Tuesday, January 13, 2009

Citizens of Humanity*

The day before the highly anticipated, emotionally-charged BCS national title game, which our university's team was playing in, I excitedly asked another graduate student where they'd be watching the game. "What game?" they responded.
This slice is scarily a representative one of what it means to be a PhD candidate, or more generally, a graduate student: technically you are still a citizen of humanity...just, well... twice removed.
Let me backtrack. There is the saying that when you are in college (i.e. undergrad), you're in a bubble- not keenly aware of world events, important political issues, or frankly of the weather 50 miles outside the perimeter of Eden. Really all that matters is campus life, the school's sports teams' performances, and national holidays are only considered significant if they equate to a day off from class. And while this bubble may be impervious to the "real world," it seems the danger of such a bubble does not reach precarious levels.
Graduate school, on the other hand, affords the recipe for an actual jeopardous existence. Graduate life, of course, is not only safely sealed off from the real world; it's additionally sheltered from the events constituting campus culture (like, say, a national championship bid!) Effectively, we find ourselves in a "double bubble." And that is dangerous: for while the first bubble perhaps shields us from the unpleasant things of the world- thus a blasé bubble, a good bubble- the second bubble translates more to an armor to the serenity afforded by the first, outer bubble.
Sure, there is the occasional outlier grad student who's a triple threat- is up-to-date on the war on terrorism, attends all of the university's sporting events, and somehow still finds time to do groundbreaking research (I know this may not sound like a traditional triple threat combination to anyone outside of academia by the way :P)- but even this is a rarity. We graduate students are then a distilled population operating in a vacuum-like setting, supposedly generating relevant knowledge for those a world or two away.
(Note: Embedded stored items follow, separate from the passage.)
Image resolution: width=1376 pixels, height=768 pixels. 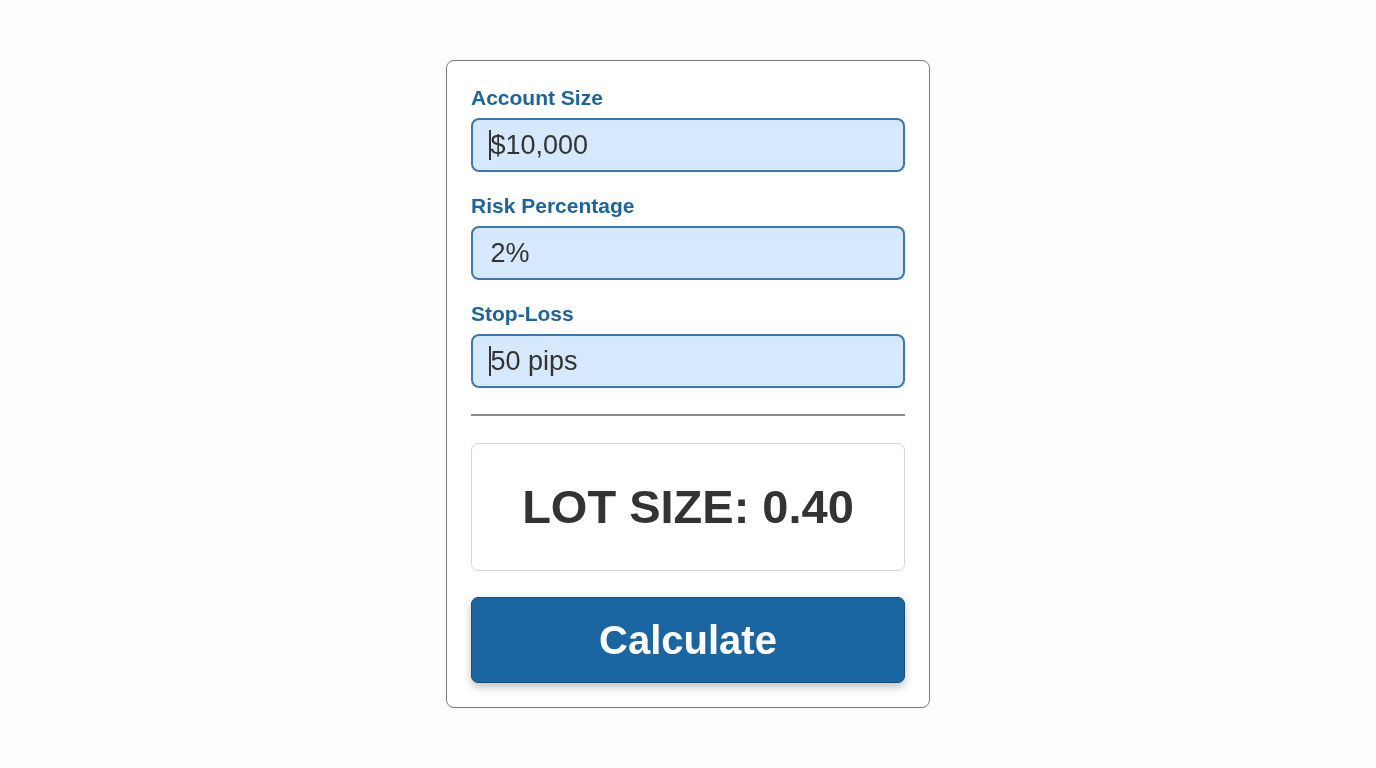 What do you see at coordinates (688, 145) in the screenshot?
I see `input-field: $10,000` at bounding box center [688, 145].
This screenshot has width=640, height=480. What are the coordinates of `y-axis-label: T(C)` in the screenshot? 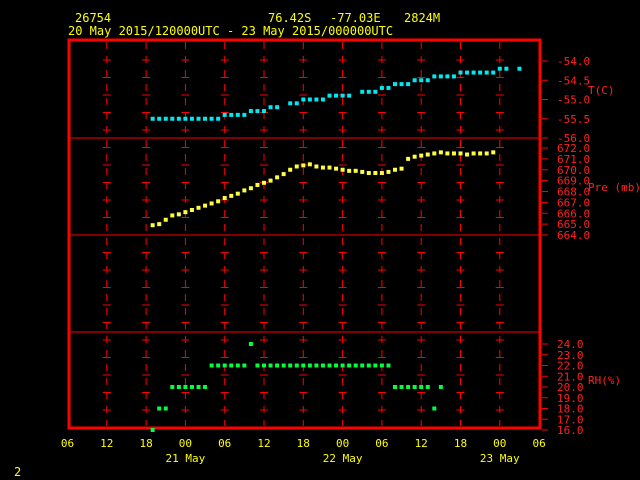 It's located at (602, 90).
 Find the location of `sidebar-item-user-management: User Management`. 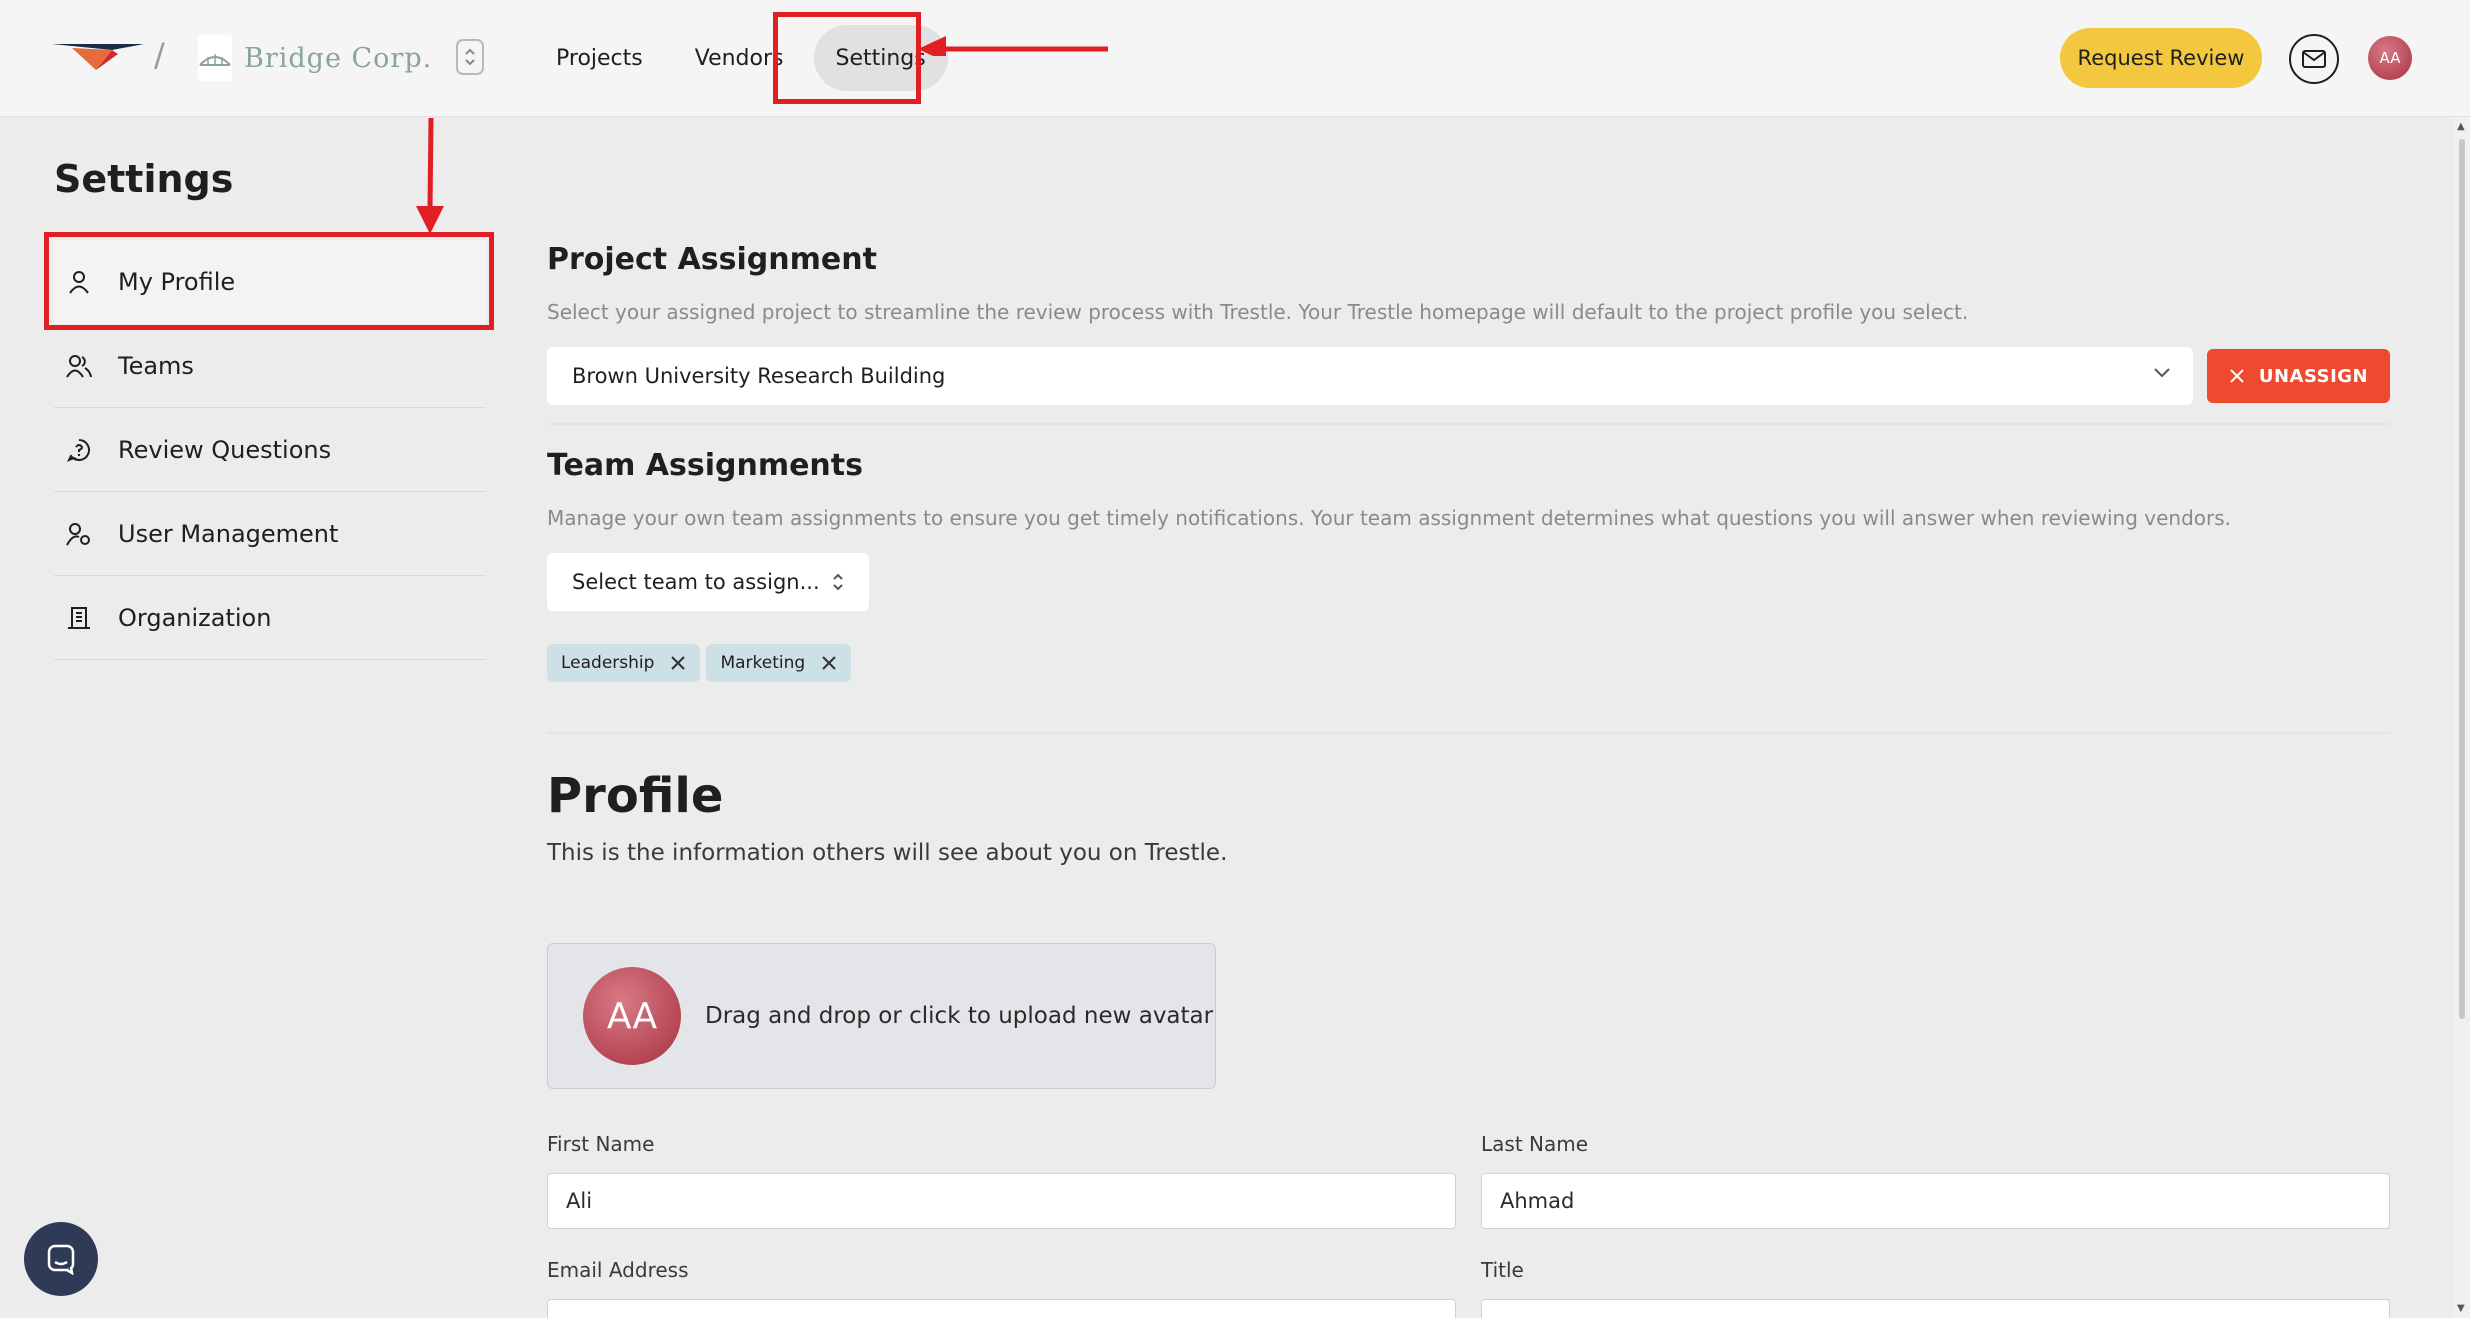

sidebar-item-user-management: User Management is located at coordinates (270, 534).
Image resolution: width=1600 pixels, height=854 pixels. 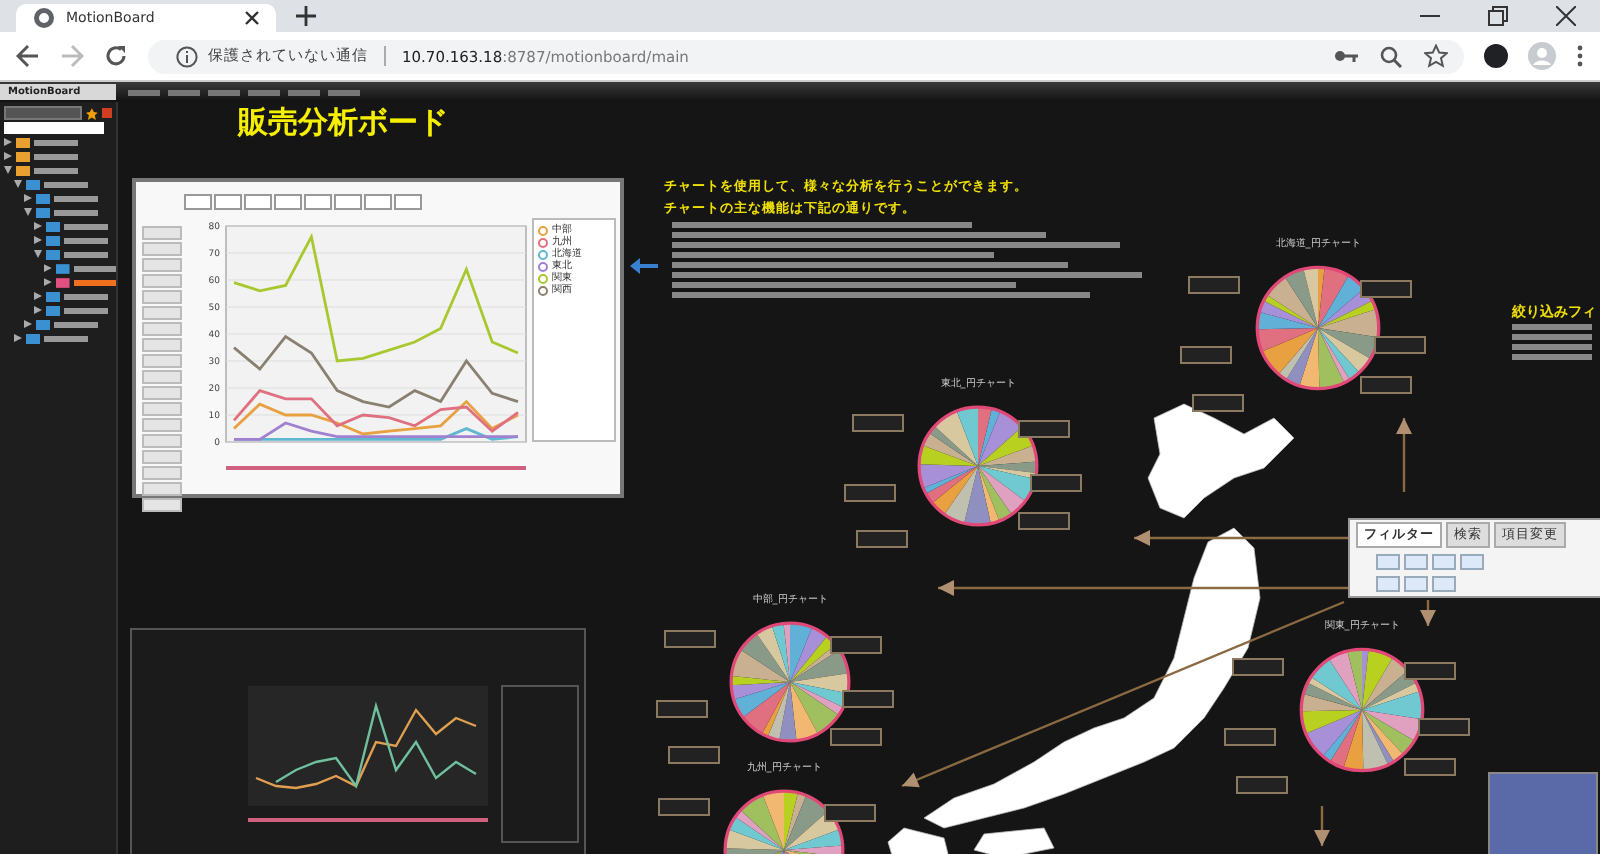 I want to click on extension-icon, so click(x=1496, y=56).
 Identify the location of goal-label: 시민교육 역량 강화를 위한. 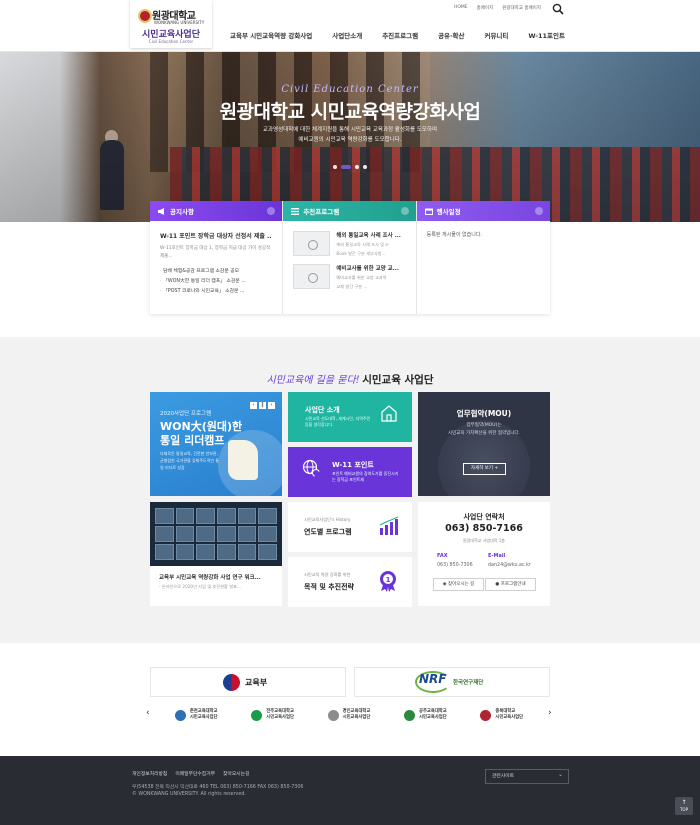
(328, 574).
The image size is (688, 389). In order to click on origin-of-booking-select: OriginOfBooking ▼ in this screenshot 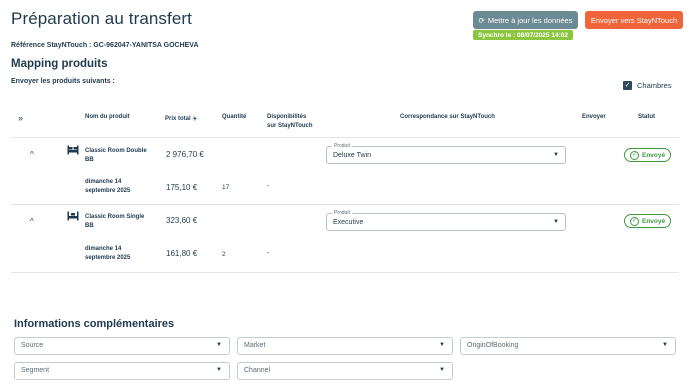, I will do `click(568, 346)`.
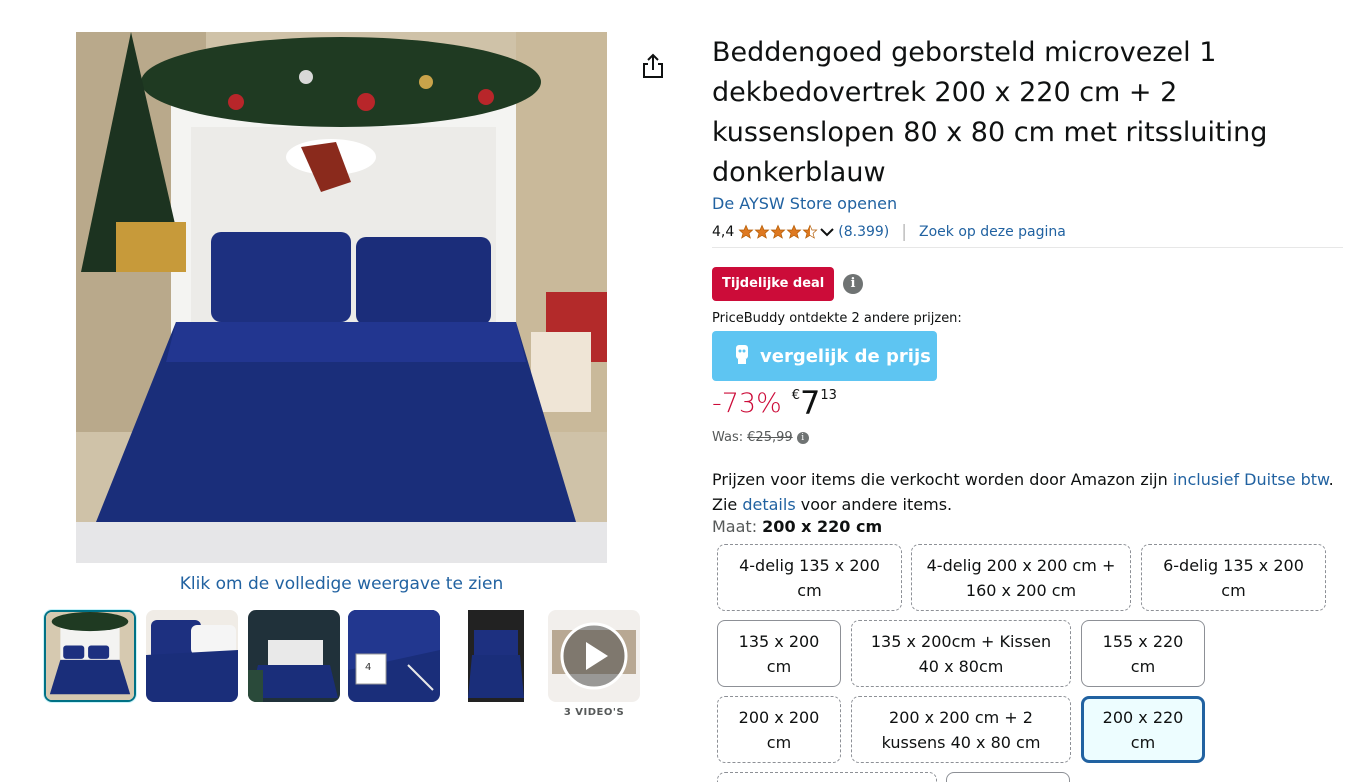 Image resolution: width=1367 pixels, height=782 pixels. I want to click on size-option: 135 x 200cm + Kissen 40 x 80cm, so click(961, 654).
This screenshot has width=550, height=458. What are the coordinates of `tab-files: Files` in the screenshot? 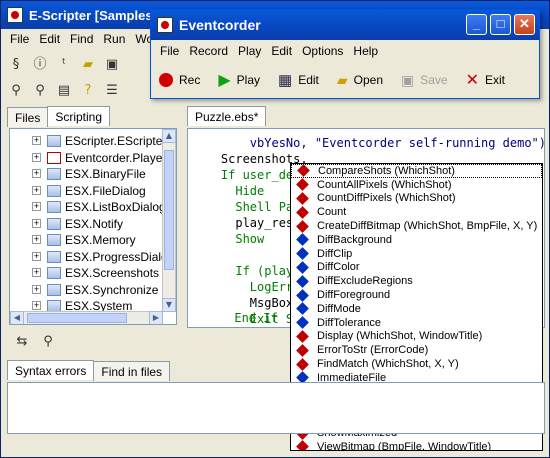 It's located at (28, 117).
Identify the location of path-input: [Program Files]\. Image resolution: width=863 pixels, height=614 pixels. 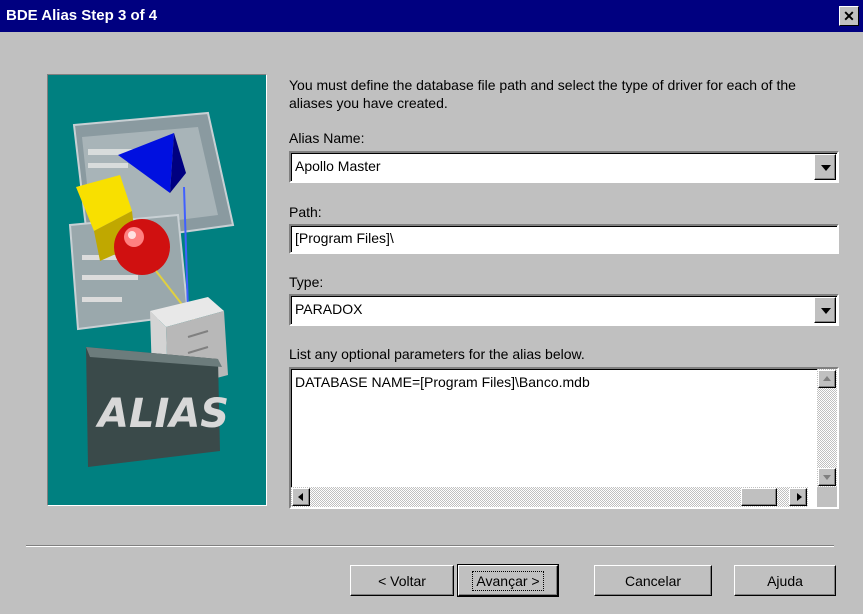
(564, 239).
So just as you have those distant cousins, once, twice, four times removed (whatever number pleases you), with whom you seldom interact, and to whom you're not really related in the kind of emotionally-attached, kinship kind of way, the bubble life of grad students- that is, the double bubble- requires that we qualify our citizenship of humanity with an *. And this asterisk reduces our relation to other citizens of humanity as citizens twice removed.